---------- Data for the task

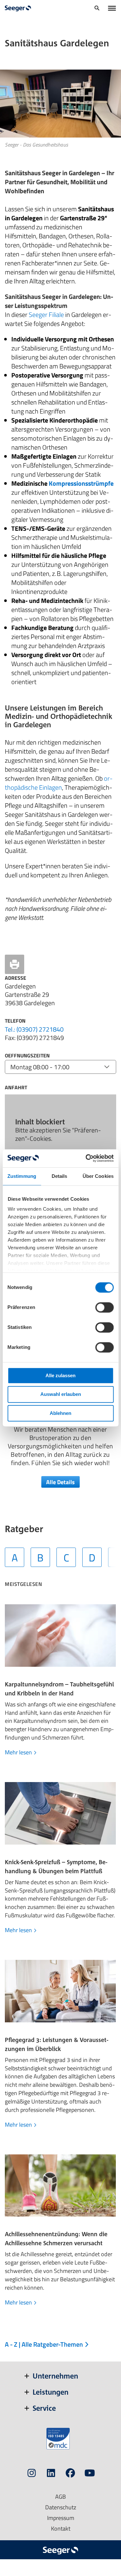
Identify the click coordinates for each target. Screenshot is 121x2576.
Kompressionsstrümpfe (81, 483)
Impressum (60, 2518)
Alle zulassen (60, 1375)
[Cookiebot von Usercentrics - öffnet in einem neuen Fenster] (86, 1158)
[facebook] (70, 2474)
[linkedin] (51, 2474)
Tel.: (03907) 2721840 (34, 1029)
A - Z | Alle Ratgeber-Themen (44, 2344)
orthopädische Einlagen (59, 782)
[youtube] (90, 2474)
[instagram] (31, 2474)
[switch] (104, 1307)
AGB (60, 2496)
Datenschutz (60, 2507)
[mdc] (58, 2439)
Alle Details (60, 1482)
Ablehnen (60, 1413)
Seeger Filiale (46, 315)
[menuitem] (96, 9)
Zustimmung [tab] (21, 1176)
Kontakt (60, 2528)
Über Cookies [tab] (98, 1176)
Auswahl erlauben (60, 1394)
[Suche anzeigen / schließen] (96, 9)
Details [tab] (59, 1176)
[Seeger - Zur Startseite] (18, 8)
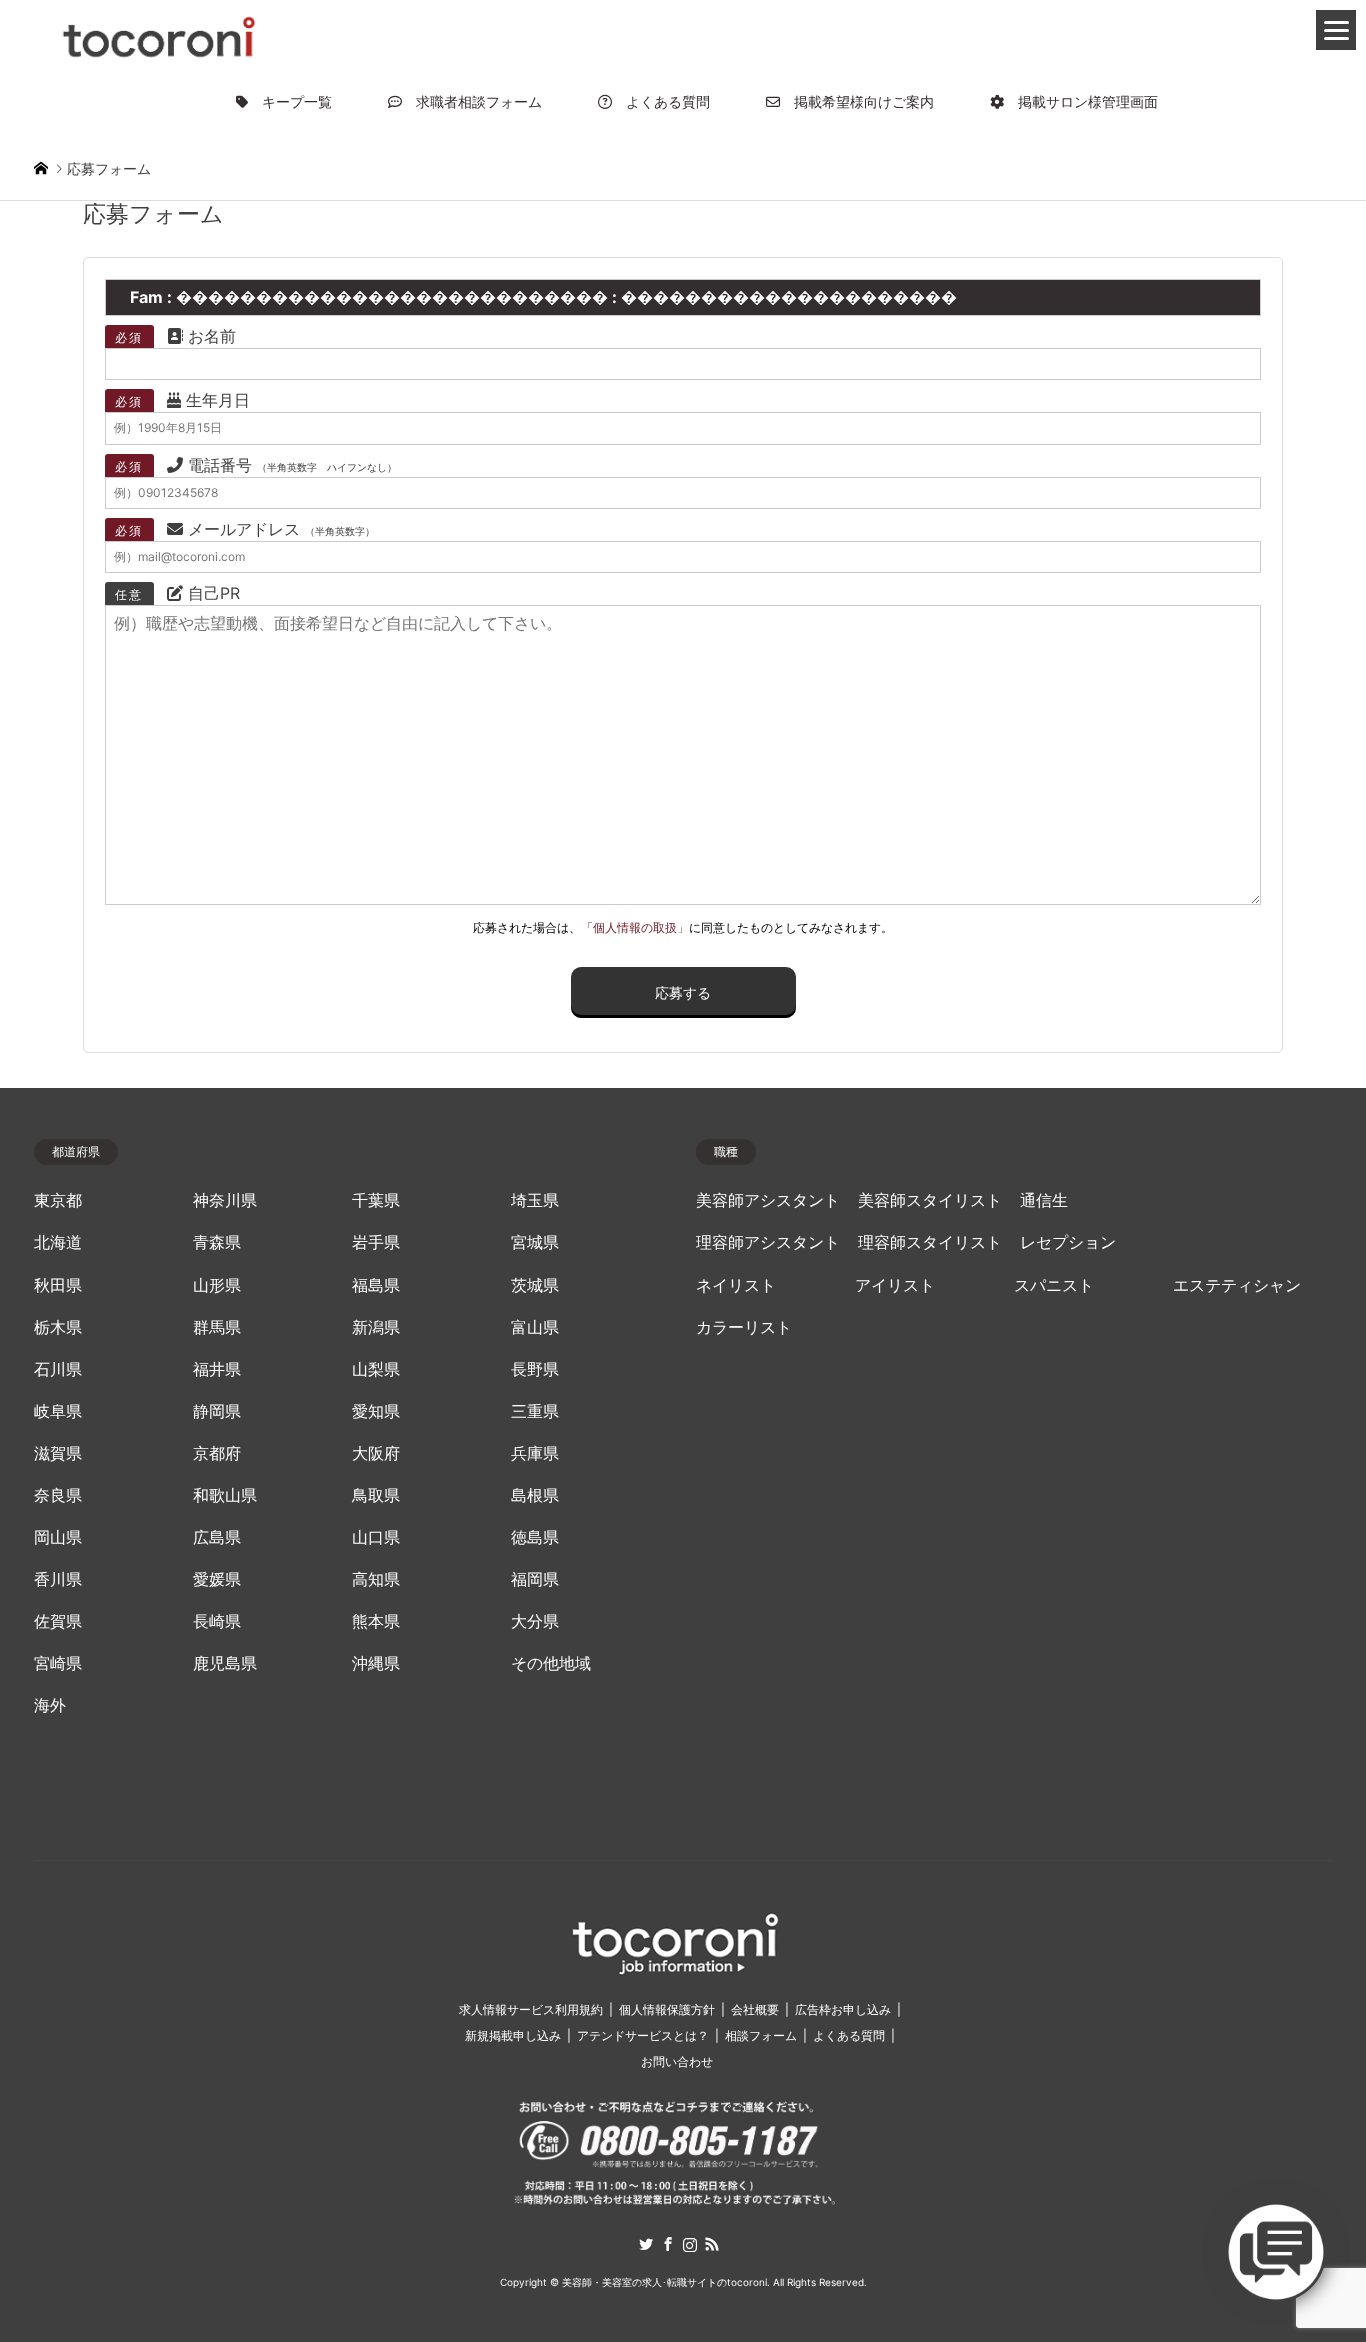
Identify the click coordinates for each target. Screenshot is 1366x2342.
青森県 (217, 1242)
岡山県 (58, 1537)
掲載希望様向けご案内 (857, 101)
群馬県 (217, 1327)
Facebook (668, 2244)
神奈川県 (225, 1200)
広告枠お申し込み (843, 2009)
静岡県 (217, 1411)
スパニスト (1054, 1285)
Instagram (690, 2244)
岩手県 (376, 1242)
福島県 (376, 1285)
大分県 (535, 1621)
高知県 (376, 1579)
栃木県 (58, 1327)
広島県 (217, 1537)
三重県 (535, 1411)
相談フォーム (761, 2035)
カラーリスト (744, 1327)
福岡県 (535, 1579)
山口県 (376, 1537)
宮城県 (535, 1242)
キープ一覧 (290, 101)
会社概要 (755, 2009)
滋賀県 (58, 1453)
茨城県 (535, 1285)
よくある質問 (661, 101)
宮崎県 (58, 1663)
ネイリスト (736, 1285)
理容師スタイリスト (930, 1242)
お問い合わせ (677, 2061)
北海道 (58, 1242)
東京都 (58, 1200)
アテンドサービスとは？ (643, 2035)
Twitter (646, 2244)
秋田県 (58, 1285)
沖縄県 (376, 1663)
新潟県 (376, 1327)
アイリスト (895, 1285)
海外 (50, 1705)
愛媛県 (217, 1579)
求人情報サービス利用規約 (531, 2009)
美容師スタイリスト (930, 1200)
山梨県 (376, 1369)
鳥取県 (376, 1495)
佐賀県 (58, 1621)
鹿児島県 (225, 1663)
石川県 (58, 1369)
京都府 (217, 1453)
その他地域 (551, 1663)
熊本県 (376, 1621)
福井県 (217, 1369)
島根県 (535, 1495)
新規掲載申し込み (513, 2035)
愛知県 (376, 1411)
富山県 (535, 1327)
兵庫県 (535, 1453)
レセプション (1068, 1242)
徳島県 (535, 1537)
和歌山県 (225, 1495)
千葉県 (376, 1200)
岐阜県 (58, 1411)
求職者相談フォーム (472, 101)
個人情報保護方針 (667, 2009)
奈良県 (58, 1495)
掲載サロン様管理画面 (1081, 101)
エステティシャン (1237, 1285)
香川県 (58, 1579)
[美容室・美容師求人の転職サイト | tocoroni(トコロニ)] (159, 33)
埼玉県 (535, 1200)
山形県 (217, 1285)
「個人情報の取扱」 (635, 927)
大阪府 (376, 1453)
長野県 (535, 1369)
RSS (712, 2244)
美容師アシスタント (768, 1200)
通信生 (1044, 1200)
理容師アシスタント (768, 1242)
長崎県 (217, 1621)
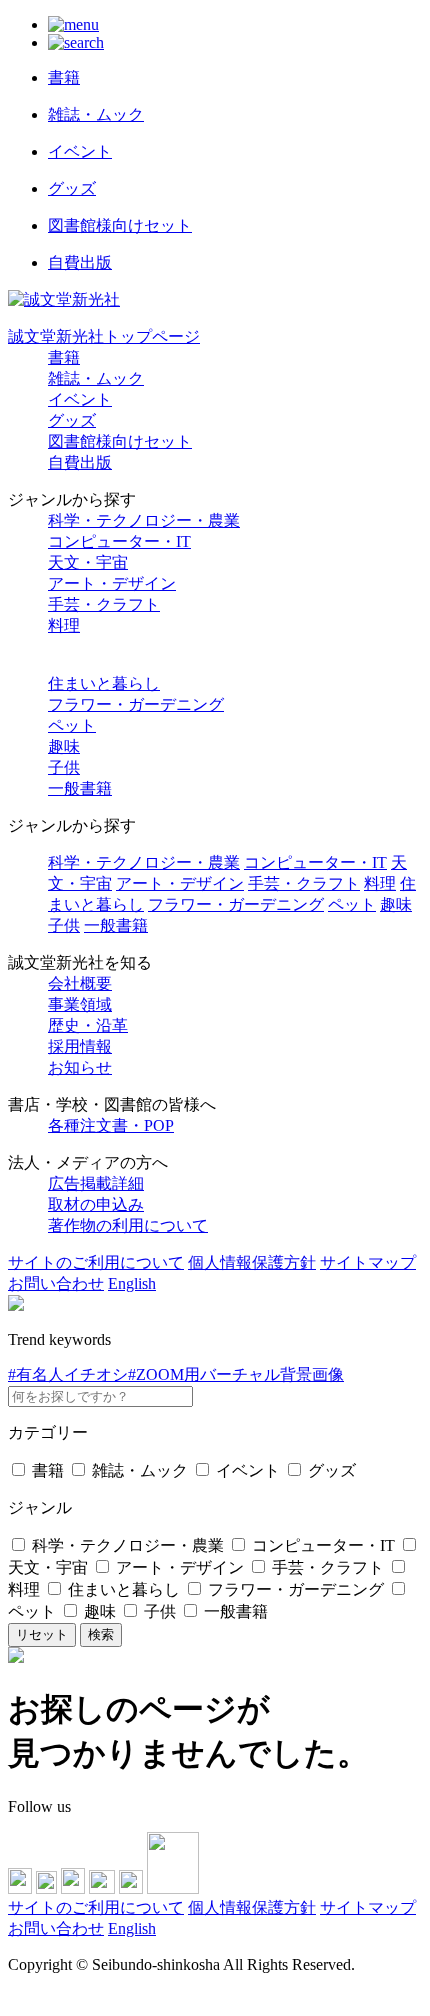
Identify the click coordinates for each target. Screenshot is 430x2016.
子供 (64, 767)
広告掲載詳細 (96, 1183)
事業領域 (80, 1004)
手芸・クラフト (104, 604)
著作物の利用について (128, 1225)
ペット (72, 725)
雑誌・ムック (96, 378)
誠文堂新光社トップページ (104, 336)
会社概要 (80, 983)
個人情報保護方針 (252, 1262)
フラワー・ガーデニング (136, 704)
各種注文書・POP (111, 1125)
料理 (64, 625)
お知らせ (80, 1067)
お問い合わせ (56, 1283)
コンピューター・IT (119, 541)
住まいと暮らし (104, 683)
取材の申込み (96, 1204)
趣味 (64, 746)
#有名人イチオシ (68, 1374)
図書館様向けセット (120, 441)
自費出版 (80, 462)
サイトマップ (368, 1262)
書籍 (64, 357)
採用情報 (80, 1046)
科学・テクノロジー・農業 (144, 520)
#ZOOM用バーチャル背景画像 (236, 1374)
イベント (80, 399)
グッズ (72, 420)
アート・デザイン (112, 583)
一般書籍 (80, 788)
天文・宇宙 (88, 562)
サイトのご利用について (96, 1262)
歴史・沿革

--------------------

◆ **Your assignment**
Taking the entries above, print exactly the lines starting at the line with "広告掲載詳細 (96, 1183)" and ending at the line with "コンピューター・IT (119, 541)", both included.

◆ **Response to this task**
広告掲載詳細 (96, 1183)
事業領域 (80, 1004)
手芸・クラフト (104, 604)
著作物の利用について (128, 1225)
ペット (72, 725)
雑誌・ムック (96, 378)
誠文堂新光社トップページ (104, 336)
会社概要 (80, 983)
個人情報保護方針 (252, 1262)
フラワー・ガーデニング (136, 704)
各種注文書・POP (111, 1125)
料理 (64, 625)
お知らせ (80, 1067)
お問い合わせ (56, 1283)
コンピューター・IT (119, 541)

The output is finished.